Un conseil concret : renseignez-vous sur l'orientation de l'établissement avant de réserver. Une partie des hôtels d'El Batey, notamment autour de la rue Pedro Clisante, vit de la clientèle nocturne et affiche une politique d'invités qui ne convient pas à un séjour en famille. Les avis récents et le vocabulaire employé par l'établissement (« adults only », « guest friendly ») sont des indices fiables. Sur la falaise, du côté de Playa Alicia et vers la route de Cabarete, l'ambiance est nettement plus résidentielle.
Comment s'y rendre
L'aéroport international Gregorio Luperón (POP) est à une dizaine de kilomètres, soit le trajet aéroport-hôtel le plus court du pays après Punta Cana.
| Trajet | Durée | Remarques |
|---|---|---|
| Puerto Plata → Sosúa | 20 min | Route côtière |
| Aéroport POP → Sosúa | 10 à 15 min | Taxi 20 à 30 US$ en 2026 |
| Sosúa → Cabarete | 15 min | Guagua 50 à 100 DOP |
| Sosúa → Río San Juan | 1 h 15 | Via Cabarete, DR-5 |
| Sosúa → Santiago | 1 h 30 | Autoroute par Puerto Plata |
Les guaguas passent en continu sur la nationale et déposent à l'entrée de la ville : c'est le moyen le plus simple et le moins cher de faire l'aller-retour depuis Cabarete. Les bus longue distance relient Sosúa à Saint-Domingue via Santiago en 4 h à 4 h 30 pour 400 à 700 DOP en 2026. Uber et InDrive fonctionnent dans la conurbation Puerto Plata–Sosúa mais restent inégaux le soir ; à l'aéroport, les taxis officiels appliquent des tarifs par zone non négociables. Une voiture n'est indispensable que si vous rayonnez vers Luperón ou l'ouest.
Ce qu'il faut savoir avant de réserver
Il faut aborder la question franchement : Sosúa est associée depuis les années 1990 au tourisme sexuel, et cette activité a longtemps structuré une partie de sa vie nocturne, concentrée dans quelques rues d'El Batey. Les autorités ont mené plusieurs opérations de fermeture d'établissements et de nettoyage du secteur au cours des dernières années, et la physionomie de la ville a changé ; la réputation, elle, est tenace, et l'activité n'a pas disparu. Concrètement, cela signifie deux choses. En journée, la plage, le musée et les quartiers résidentiels n'en portent aucune trace : une famille peut passer une excellente journée à Sosúa. Le soir, en revanche, certaines rues centrales n'ont rien d'un lieu de sortie familial, et il suffit de le savoir pour choisir son restaurant ailleurs.

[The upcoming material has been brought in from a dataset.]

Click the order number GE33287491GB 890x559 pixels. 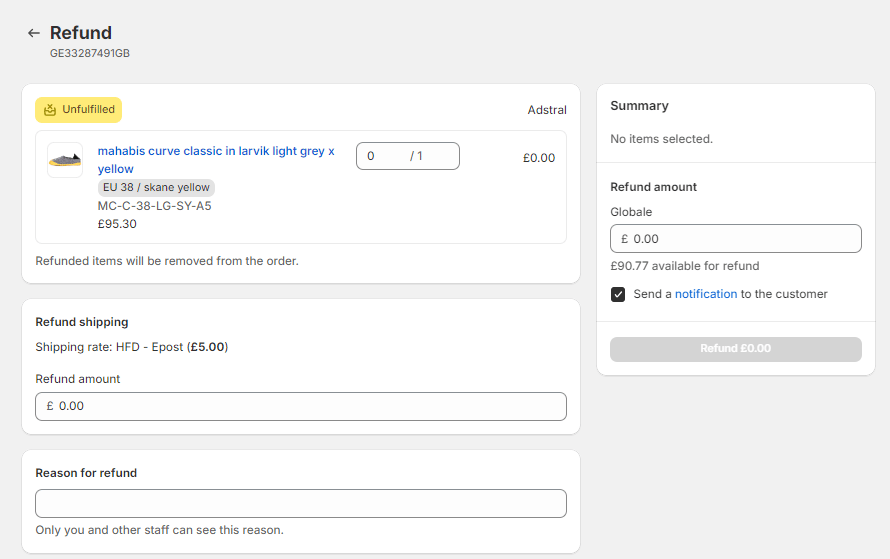90,53
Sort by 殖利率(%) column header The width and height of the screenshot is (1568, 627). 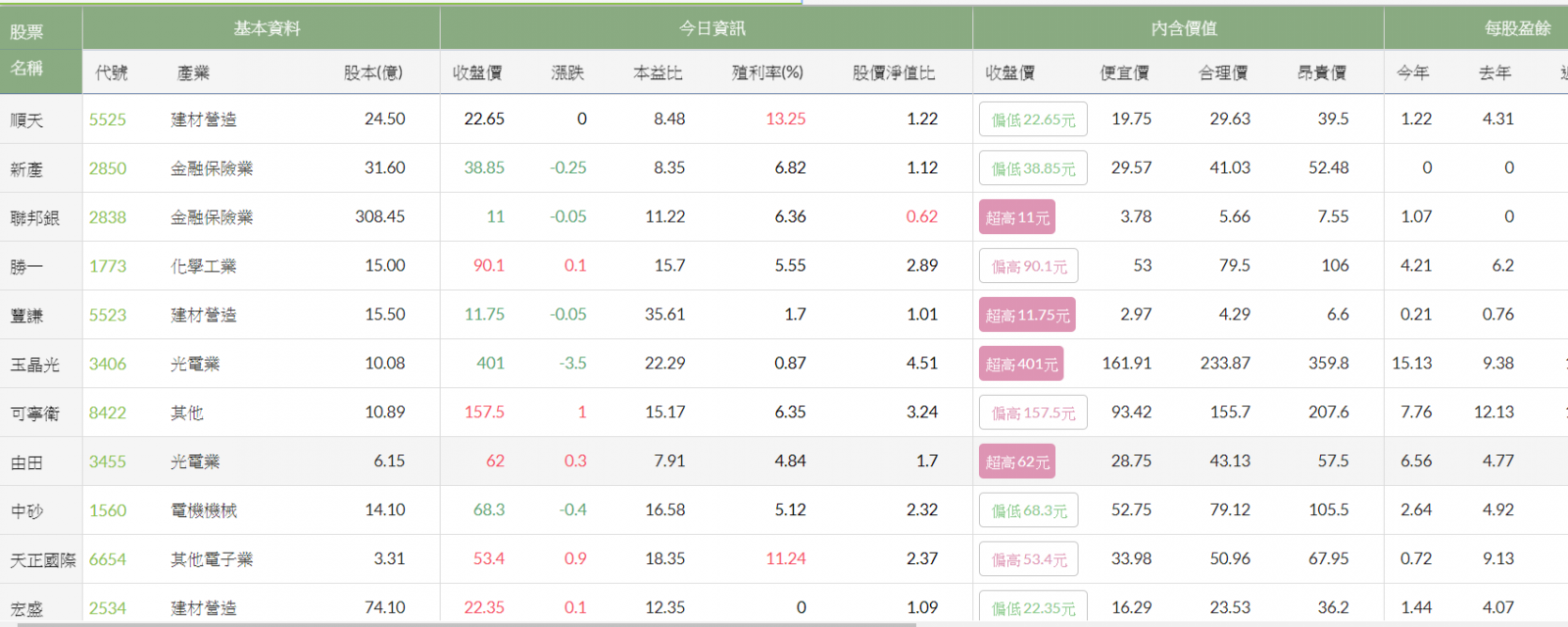point(767,72)
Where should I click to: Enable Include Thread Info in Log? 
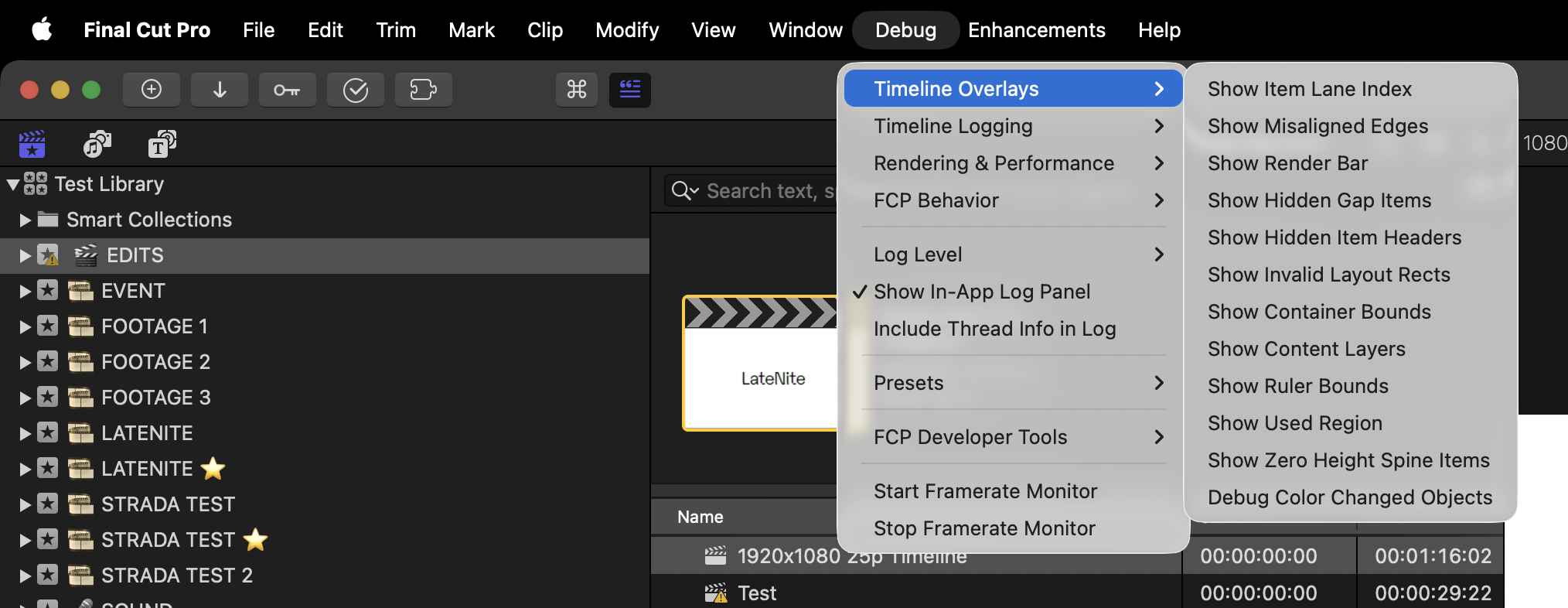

Les femmes voyageant seules trouveront des conseils utiles sur notre page voyager seule en République dominicaine.
Le reste tient aux réalités habituelles de la côte : vendeurs de plage insistants, prix affichés à la tête du client dans les stands touristiques, distributeurs qui prélèvent 250 à 350 DOP par retrait. Nos pages arnaques courantes et sécurité couvrent le sujet sans dramatiser.
Côté météo, la côte nord reçoit ses plus fortes pluies de novembre à janvier — 15 à 16 jours de pluie en moyenne selon l'ONAMET — avec des averses le plus souvent brèves. La baie étant abritée, elle reste baignable quand Playa Encuentro et Playa Grande sont fermées à la houle. Les sargasses n'affectent quasiment pas ce littoral, contrairement à la côte est.